OXON HILL, Md. (FOX 5 DC) - A driver who rear-ended a vehicle on Indian Head Highway in Prince George's County, killing three young children and seriously injuring their parents, has been indicted by a grand jury, according to officials.
Prince George's County State's Attorney Aisha Braveboy and Prince George's County Police Chief Hank Stawinski announced that Thomas Hawks was indicted in connection with the Dec. 30 crash that killed 5-year-old twins Alexander and Rosalie Mejia, and their brother 1-year- old Isaac.
The children were killed and their parents, Alexis and Juanita Mejia, were seriously injured after they were rear-ended by Hawks in a pickup truck near Wilson Bridge Drive, according to police. Authorities said Hawks was heavily intoxicated at the time of the crash.
According to officials, Hawks' blood alcohol content was nearly twice the legal limit.
Hawks was taken into custody and later released, sparking a public outcry.
At the time, police and prosecutors said they refrained from formally charging Hawks in part because of a 1990 court decision. The Maryland Court of Appeals ruled that a man charged with a lesser crime in a traffic stop could not be charged again with a more serious crime because it amounted to double jeopardy.
Because of this, investigators said they have to be careful to make the most appropriate charging decision supported by the facts of the case.
Hawks was indicted on three counts of vehicular manslaughter and two counts of causing serious injury by motor vehicle while under the influence, according to officials. Hawks is expected to surrender with his attorney, officials stated.
If convicted on all counts, Hawks faces up to 36 years in prison.

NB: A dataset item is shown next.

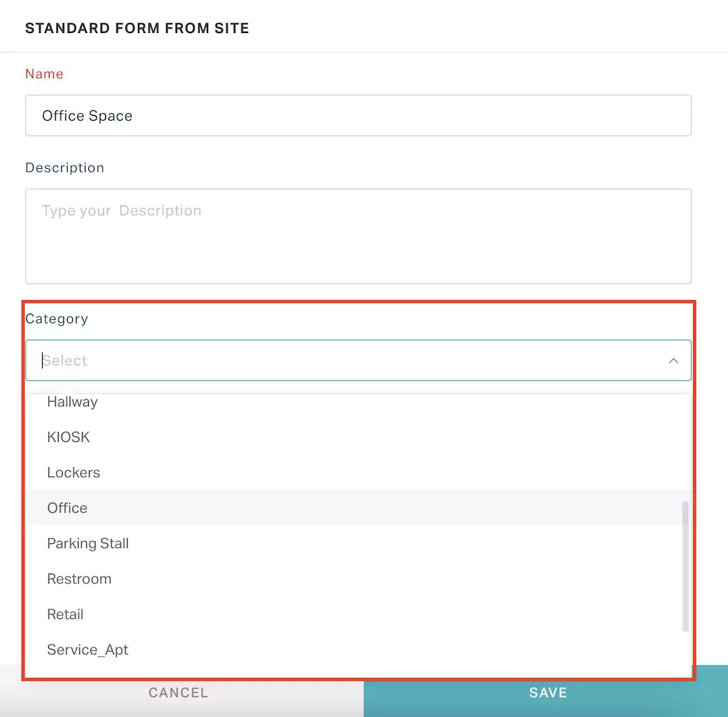Pick the Service_Apt category option
This screenshot has width=728, height=717.
click(x=88, y=649)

Following the fatal crash, law enforcement and officials declared they would step up efforts to make Indian Head Highway safer. The stretch of road is one of the most dangerous in Prince George's County and there have been more than 1,000 crashes on it in the past three years. More than 60 people have reportedly died in crashes on Indian Head Highway in the past 11 years.

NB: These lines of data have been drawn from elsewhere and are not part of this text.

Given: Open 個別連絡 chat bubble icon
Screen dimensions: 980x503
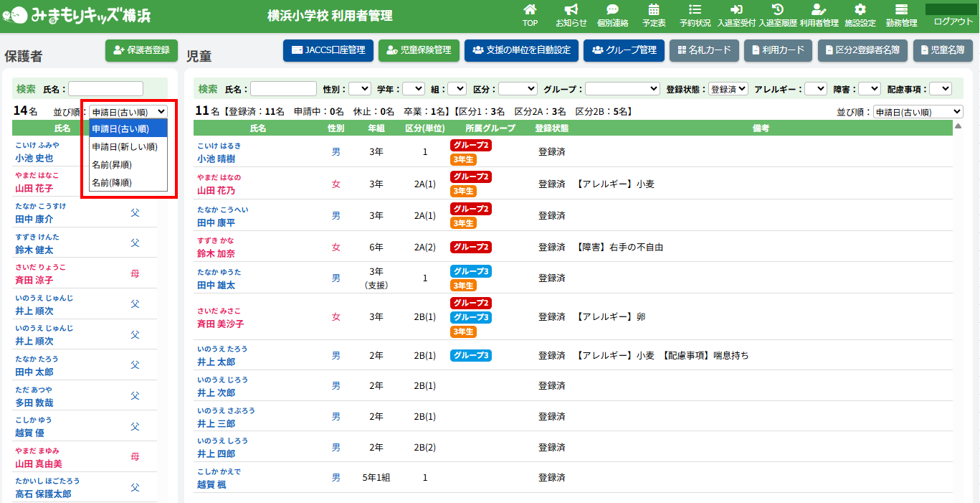Looking at the screenshot, I should click(x=612, y=10).
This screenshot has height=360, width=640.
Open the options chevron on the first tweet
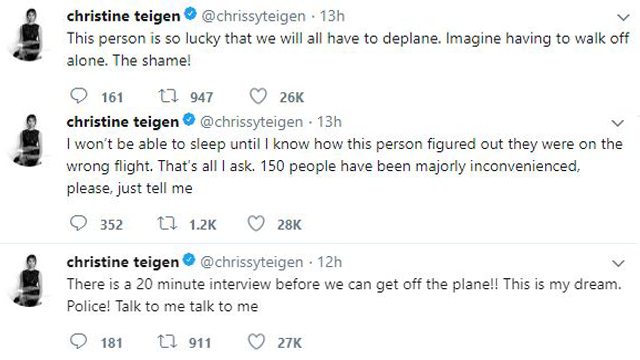pos(623,18)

Prince George's County Executive Angela Alsobrooks said the county would step up traffic enforcement on the roadway and look for long-term solutions.
Del. Kriselda Valderrama, sponsored the bill that put the first and only speed camera on Indian Head Highway at the intersection of Old Fort Road in 2018, said she would push for more speed cameras along the roadway following the Dec. 30 crash.